中国関連

中国はSTOVL型F-35Bが欲しくて堪らない、果たして独自開発は可能か?

中国、環球時報の英字紙「Global Times」は、中国はSTOVL型のステルス戦闘機を必要としていると報じている。

参考:PLA Navy needs own ‘STOVL stealth fighter’ jets to protect territory

米海軍が検証中を行っている強襲揚陸艦の空母化に対抗可能か?

中国は、空母や強襲揚陸艦を建造しているので、中国人民解放軍海軍(以下、中国海軍)は、短距離離陸・垂直着陸が可能なF-35Bのようなステルス戦闘機が必要で、このような戦闘機は、離島防衛において攻撃型ヘリよりも有効で、潜在的な海洋紛争に対処するのに効果的だと報じている。

中国の空母「遼寧」や、現在、試験航海中の国産空母「001A型」、カタパルトを装備した空母の建造に注目が集まりすぎて、中国の水陸両用戦力強化はメディアに取り上げられる機会が少ないが、着実にその戦力を強化している。

引用:South China Morning Post 075型強襲揚陸艦

中国海軍は現在、米国のワスプ級強襲揚陸艦(基準排水量28,000トン)と肩を並べても遜色のない大型強襲揚陸艦、「075型強襲揚陸艦(満載4万トン)」を建造中で、年内には進水し、2020年には就役すると言われている。

075型強襲揚陸艦は、全長250m、全幅30m、速力23ノット、エア・クッション型揚陸艇を3隻搭載し、1900人の上陸部隊の収容でき、30機程度の回転翼機を搭載できる。

════════

## 課題の指示
本文の「引用:South China Morning」から「程度の回転翼機を搭載できる。」までの部分を、「ワスプ級」を「タラワ級」に置き換えて書き直してください。 次の項目はこの作業に関わらない。

════════

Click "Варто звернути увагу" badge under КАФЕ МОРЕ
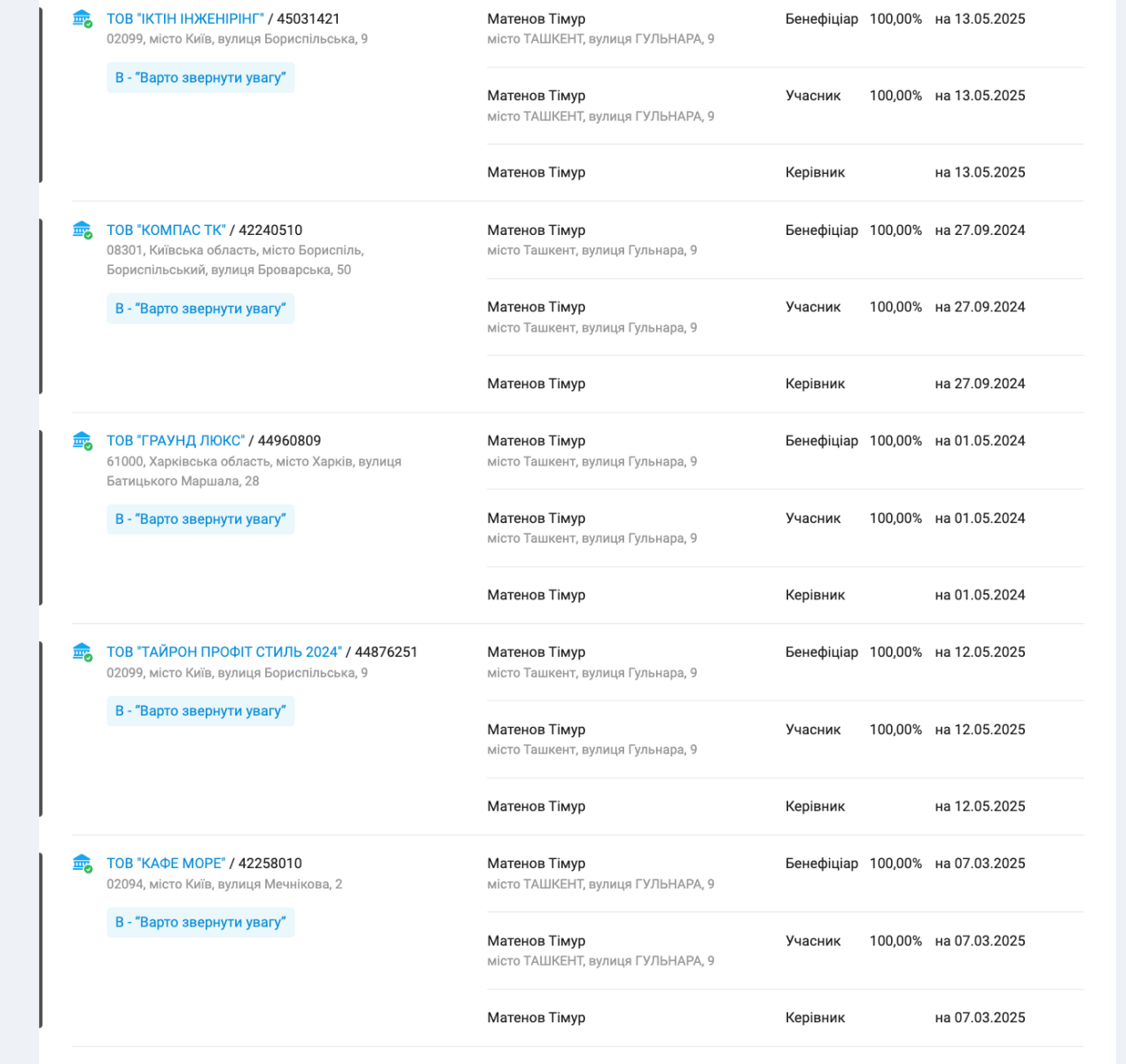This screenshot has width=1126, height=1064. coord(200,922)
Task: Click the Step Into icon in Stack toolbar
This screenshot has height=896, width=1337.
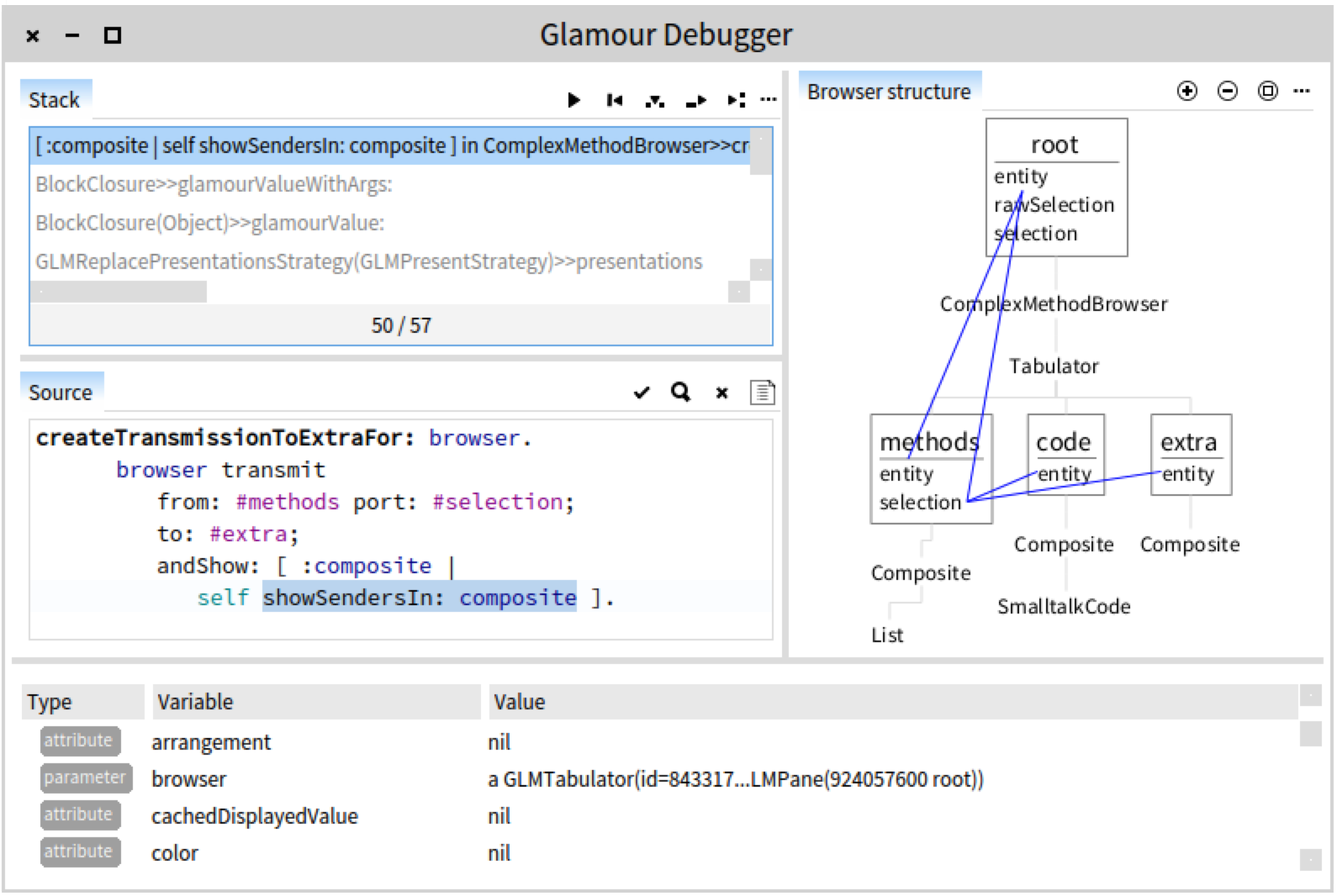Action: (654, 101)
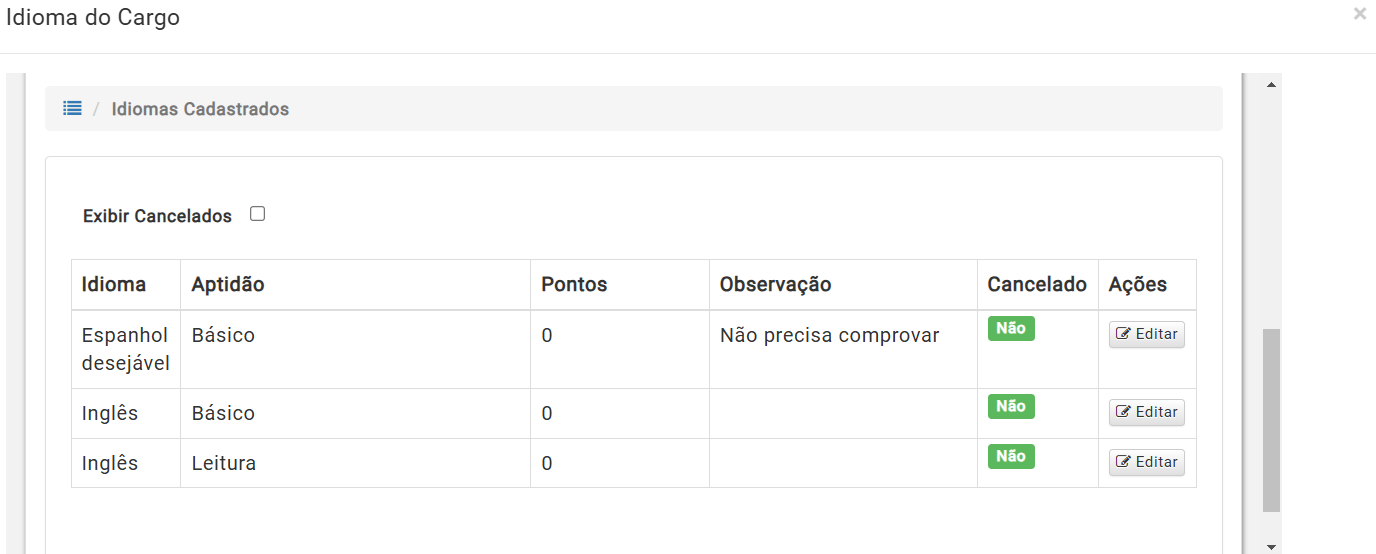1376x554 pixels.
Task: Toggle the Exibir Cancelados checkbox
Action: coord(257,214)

════════

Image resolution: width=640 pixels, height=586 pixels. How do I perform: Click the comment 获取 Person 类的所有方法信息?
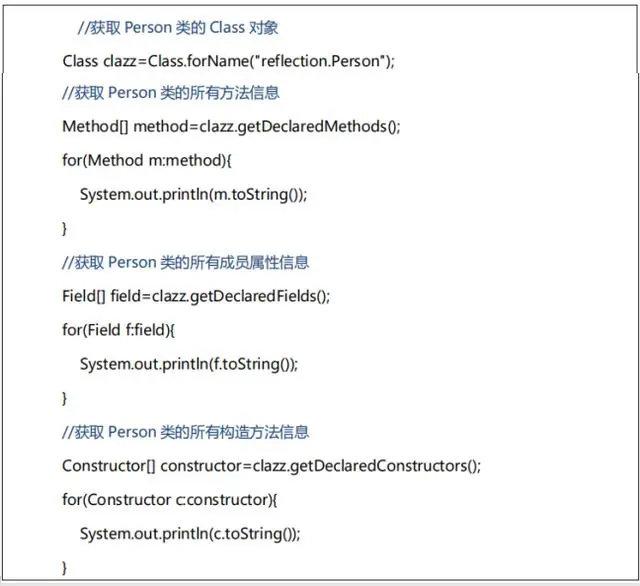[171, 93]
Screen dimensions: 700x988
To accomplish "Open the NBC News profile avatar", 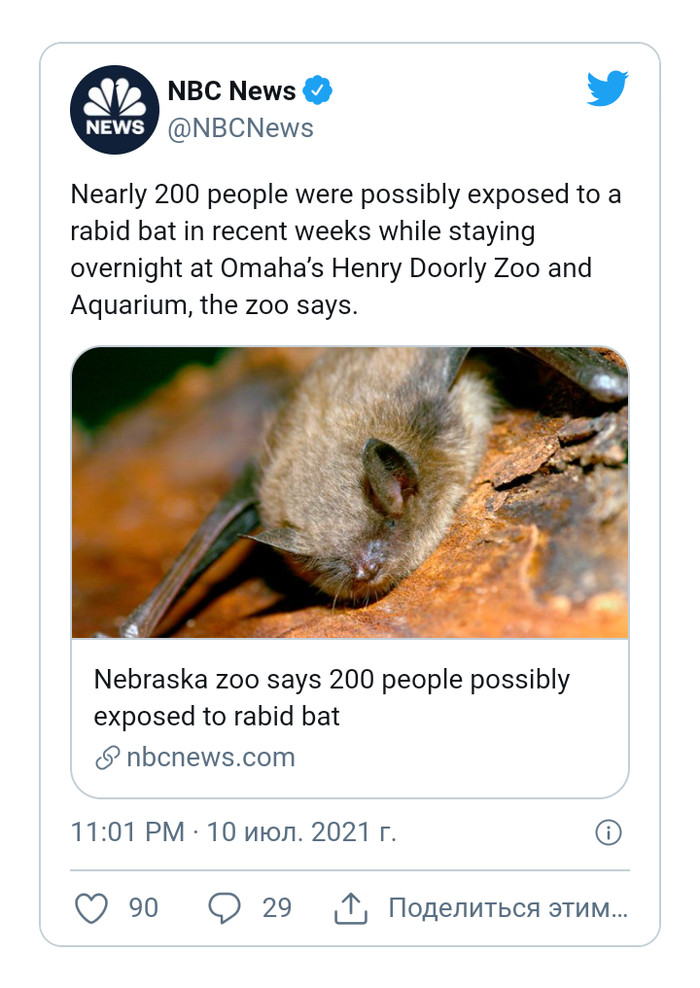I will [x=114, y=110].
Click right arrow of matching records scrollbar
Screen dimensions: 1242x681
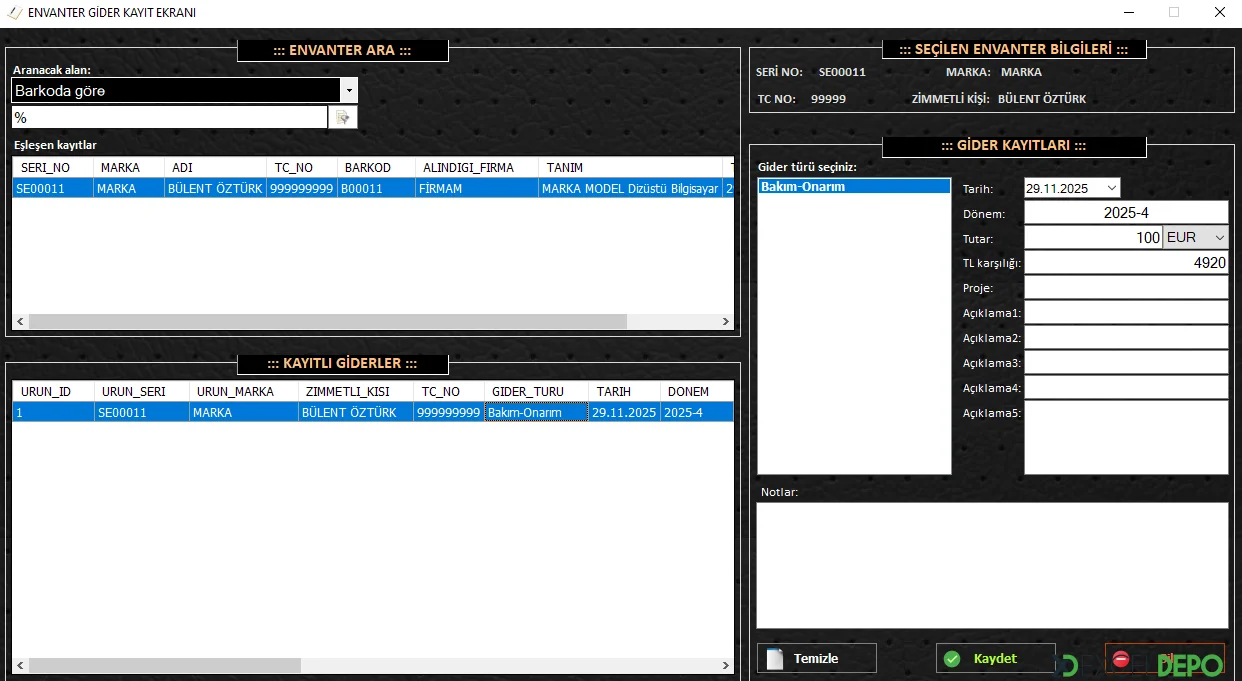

════════

## 課題の結果
引用:South China Morning Post 075型強襲揚陸艦

中国海軍は現在、米国のタラワ級強襲揚陸艦(基準排水量28,000トン)と肩を並べても遜色のない大型強襲揚陸艦、「075型強襲揚陸艦(満載4万トン)」を建造中で、年内には進水し、2020年には就役すると言われている。

075型強襲揚陸艦は、全長250m、全幅30m、速力23ノット、エア・クッション型揚陸艇を3隻搭載し、1900人の上陸部隊の収容でき、30機程度の回転翼機を搭載できる。